**DATA EXTRACT**
------

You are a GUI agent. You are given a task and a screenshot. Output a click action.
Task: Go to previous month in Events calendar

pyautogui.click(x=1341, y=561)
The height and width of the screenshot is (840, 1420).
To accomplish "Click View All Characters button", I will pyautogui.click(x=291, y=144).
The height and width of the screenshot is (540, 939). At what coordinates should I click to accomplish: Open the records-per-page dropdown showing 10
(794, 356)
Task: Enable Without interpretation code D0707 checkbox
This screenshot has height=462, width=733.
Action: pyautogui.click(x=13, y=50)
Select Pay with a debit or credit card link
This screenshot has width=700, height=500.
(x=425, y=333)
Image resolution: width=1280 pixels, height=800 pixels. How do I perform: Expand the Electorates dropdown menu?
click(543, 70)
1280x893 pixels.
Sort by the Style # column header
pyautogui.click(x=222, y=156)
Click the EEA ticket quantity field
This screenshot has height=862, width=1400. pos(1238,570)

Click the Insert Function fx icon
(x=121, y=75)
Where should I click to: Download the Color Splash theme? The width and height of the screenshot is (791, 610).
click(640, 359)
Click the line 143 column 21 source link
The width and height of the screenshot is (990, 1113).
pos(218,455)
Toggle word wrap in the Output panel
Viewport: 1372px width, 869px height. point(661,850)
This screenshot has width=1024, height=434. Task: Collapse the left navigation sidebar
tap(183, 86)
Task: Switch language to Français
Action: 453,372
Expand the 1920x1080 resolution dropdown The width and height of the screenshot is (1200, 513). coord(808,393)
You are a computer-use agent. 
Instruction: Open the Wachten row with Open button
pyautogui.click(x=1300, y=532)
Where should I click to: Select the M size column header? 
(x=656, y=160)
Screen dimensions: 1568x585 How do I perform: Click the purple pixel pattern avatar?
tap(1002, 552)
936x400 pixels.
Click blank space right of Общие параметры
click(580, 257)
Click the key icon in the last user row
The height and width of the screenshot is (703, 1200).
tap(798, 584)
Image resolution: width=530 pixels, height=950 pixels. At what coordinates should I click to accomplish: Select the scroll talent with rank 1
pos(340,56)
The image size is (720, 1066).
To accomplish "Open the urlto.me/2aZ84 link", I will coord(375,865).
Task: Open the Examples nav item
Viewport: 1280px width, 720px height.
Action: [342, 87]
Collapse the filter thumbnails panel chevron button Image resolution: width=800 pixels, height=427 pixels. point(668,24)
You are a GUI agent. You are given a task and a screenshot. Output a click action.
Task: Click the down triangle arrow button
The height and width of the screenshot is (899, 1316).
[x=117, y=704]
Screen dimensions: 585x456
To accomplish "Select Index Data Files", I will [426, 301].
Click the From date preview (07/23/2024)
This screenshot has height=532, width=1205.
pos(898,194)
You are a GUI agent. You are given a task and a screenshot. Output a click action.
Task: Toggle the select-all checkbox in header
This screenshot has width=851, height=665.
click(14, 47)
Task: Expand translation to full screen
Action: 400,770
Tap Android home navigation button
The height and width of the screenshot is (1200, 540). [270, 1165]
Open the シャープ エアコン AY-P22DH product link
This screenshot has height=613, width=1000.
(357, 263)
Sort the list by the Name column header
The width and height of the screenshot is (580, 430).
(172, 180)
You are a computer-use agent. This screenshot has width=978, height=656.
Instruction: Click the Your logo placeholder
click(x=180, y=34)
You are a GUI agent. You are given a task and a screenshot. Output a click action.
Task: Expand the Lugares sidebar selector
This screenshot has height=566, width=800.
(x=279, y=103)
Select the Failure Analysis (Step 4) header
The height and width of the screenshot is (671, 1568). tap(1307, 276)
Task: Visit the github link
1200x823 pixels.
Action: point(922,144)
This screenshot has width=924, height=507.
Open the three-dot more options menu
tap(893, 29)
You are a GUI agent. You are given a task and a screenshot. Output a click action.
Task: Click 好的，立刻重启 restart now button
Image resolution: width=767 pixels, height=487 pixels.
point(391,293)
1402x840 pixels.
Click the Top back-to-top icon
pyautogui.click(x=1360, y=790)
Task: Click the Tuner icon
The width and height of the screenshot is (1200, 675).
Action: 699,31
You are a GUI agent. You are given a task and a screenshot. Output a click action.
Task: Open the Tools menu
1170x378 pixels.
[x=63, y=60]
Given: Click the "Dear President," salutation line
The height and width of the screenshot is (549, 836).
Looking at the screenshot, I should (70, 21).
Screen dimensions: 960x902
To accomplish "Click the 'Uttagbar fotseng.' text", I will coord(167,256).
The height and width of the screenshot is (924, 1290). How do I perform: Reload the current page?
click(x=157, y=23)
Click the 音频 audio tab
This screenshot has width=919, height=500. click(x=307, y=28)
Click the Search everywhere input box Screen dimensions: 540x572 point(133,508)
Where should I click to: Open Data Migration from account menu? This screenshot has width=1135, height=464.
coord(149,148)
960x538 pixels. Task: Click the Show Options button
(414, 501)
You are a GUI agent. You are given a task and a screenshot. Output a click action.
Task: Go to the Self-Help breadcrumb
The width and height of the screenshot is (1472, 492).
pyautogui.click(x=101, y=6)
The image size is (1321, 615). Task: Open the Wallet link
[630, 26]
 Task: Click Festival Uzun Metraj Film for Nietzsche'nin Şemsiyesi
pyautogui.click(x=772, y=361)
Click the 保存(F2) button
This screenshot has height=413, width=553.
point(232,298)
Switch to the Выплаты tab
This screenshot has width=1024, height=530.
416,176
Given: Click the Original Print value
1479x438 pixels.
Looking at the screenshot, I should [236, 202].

------

All the material, top to bottom: write it out again precisely.

**WRITTEN REPLY**
You are a GUI agent. You are given a task and a screenshot. Output a click action.
Task: Go to previous month in Events calendar

pyautogui.click(x=1341, y=561)
The height and width of the screenshot is (840, 1420).
To accomplish "Click View All Characters button", I will pyautogui.click(x=291, y=144).
The height and width of the screenshot is (540, 939). At what coordinates should I click to accomplish: Open the records-per-page dropdown showing 10
(794, 356)
Task: Enable Without interpretation code D0707 checkbox
This screenshot has height=462, width=733.
Action: pyautogui.click(x=13, y=50)
Select Pay with a debit or credit card link
This screenshot has width=700, height=500.
(x=425, y=333)
Image resolution: width=1280 pixels, height=800 pixels. How do I perform: Expand the Electorates dropdown menu?
click(543, 70)
1280x893 pixels.
Sort by the Style # column header
pyautogui.click(x=222, y=156)
Click the EEA ticket quantity field
This screenshot has height=862, width=1400. pos(1238,570)

Click the Insert Function fx icon
(x=121, y=75)
Where should I click to: Download the Color Splash theme? The width and height of the screenshot is (791, 610).
click(640, 359)
Click the line 143 column 21 source link
The width and height of the screenshot is (990, 1113).
pos(218,455)
Toggle word wrap in the Output panel
Viewport: 1372px width, 869px height. point(661,850)
This screenshot has width=1024, height=434. Task: Collapse the left navigation sidebar
tap(183, 86)
Task: Switch language to Français
Action: 453,372
Expand the 1920x1080 resolution dropdown The width and height of the screenshot is (1200, 513). coord(808,393)
You are a computer-use agent. 
Instruction: Open the Wachten row with Open button
pyautogui.click(x=1300, y=532)
Where should I click to: Select the M size column header? 
(x=656, y=160)
Screen dimensions: 1568x585 How do I perform: Click the purple pixel pattern avatar?
tap(1002, 552)
936x400 pixels.
Click blank space right of Общие параметры
click(580, 257)
Click the key icon in the last user row
The height and width of the screenshot is (703, 1200).
tap(798, 584)
Image resolution: width=530 pixels, height=950 pixels. At what coordinates should I click to accomplish: Select the scroll talent with rank 1
pos(340,56)
The image size is (720, 1066).
To accomplish "Open the urlto.me/2aZ84 link", I will coord(375,865).
Task: Open the Examples nav item
Viewport: 1280px width, 720px height.
Action: [342, 87]
Collapse the filter thumbnails panel chevron button Image resolution: width=800 pixels, height=427 pixels. point(668,24)
You are a GUI agent. You are given a task and a screenshot. Output a click action.
Task: Click the down triangle arrow button
The height and width of the screenshot is (899, 1316).
[x=117, y=704]
Screen dimensions: 585x456
To accomplish "Select Index Data Files", I will [426, 301].
Click the From date preview (07/23/2024)
This screenshot has height=532, width=1205.
pos(898,194)
You are a GUI agent. You are given a task and a screenshot. Output a click action.
Task: Toggle the select-all checkbox in header
This screenshot has width=851, height=665.
click(14, 47)
Task: Expand translation to full screen
Action: 400,770
Tap Android home navigation button
The height and width of the screenshot is (1200, 540). [270, 1165]
Open the シャープ エアコン AY-P22DH product link
This screenshot has height=613, width=1000.
(357, 263)
Sort the list by the Name column header
The width and height of the screenshot is (580, 430).
(172, 180)
You are a computer-use agent. This screenshot has width=978, height=656.
Instruction: Click the Your logo placeholder
click(x=180, y=34)
You are a GUI agent. You are given a task and a screenshot. Output a click action.
Task: Expand the Lugares sidebar selector
This screenshot has height=566, width=800.
(x=279, y=103)
Select the Failure Analysis (Step 4) header
The height and width of the screenshot is (671, 1568). tap(1307, 276)
Task: Visit the github link
1200x823 pixels.
Action: point(922,144)
This screenshot has width=924, height=507.
Open the three-dot more options menu
tap(893, 29)
You are a GUI agent. You are given a task and a screenshot. Output a click action.
Task: Click 好的，立刻重启 restart now button
Image resolution: width=767 pixels, height=487 pixels.
point(391,293)
1402x840 pixels.
Click the Top back-to-top icon
pyautogui.click(x=1360, y=790)
Task: Click the Tuner icon
The width and height of the screenshot is (1200, 675).
Action: 699,31
You are a GUI agent. You are given a task and a screenshot. Output a click action.
Task: Open the Tools menu
1170x378 pixels.
[x=63, y=60]
Given: Click the "Dear President," salutation line
The height and width of the screenshot is (549, 836).
Looking at the screenshot, I should (70, 21).
Screen dimensions: 960x902
To accomplish "Click the 'Uttagbar fotseng.' text", I will coord(167,256).
The height and width of the screenshot is (924, 1290). How do I perform: Reload the current page?
click(x=157, y=23)
Click the 音频 audio tab
This screenshot has width=919, height=500. click(x=307, y=28)
Click the Search everywhere input box Screen dimensions: 540x572 point(133,508)
Where should I click to: Open Data Migration from account menu? This screenshot has width=1135, height=464.
coord(149,148)
960x538 pixels. Task: Click the Show Options button
(414, 501)
You are a GUI agent. You are given a task and a screenshot. Output a click action.
Task: Go to the Self-Help breadcrumb
The width and height of the screenshot is (1472, 492).
pyautogui.click(x=101, y=6)
The image size is (1321, 615). Task: Open the Wallet link
[630, 26]
 Task: Click Festival Uzun Metraj Film for Nietzsche'nin Şemsiyesi
pyautogui.click(x=772, y=361)
Click the 保存(F2) button
This screenshot has height=413, width=553.
point(232,298)
Switch to the Выплаты tab
This screenshot has width=1024, height=530.
416,176
Given: Click the Original Print value
1479x438 pixels.
Looking at the screenshot, I should [236, 202].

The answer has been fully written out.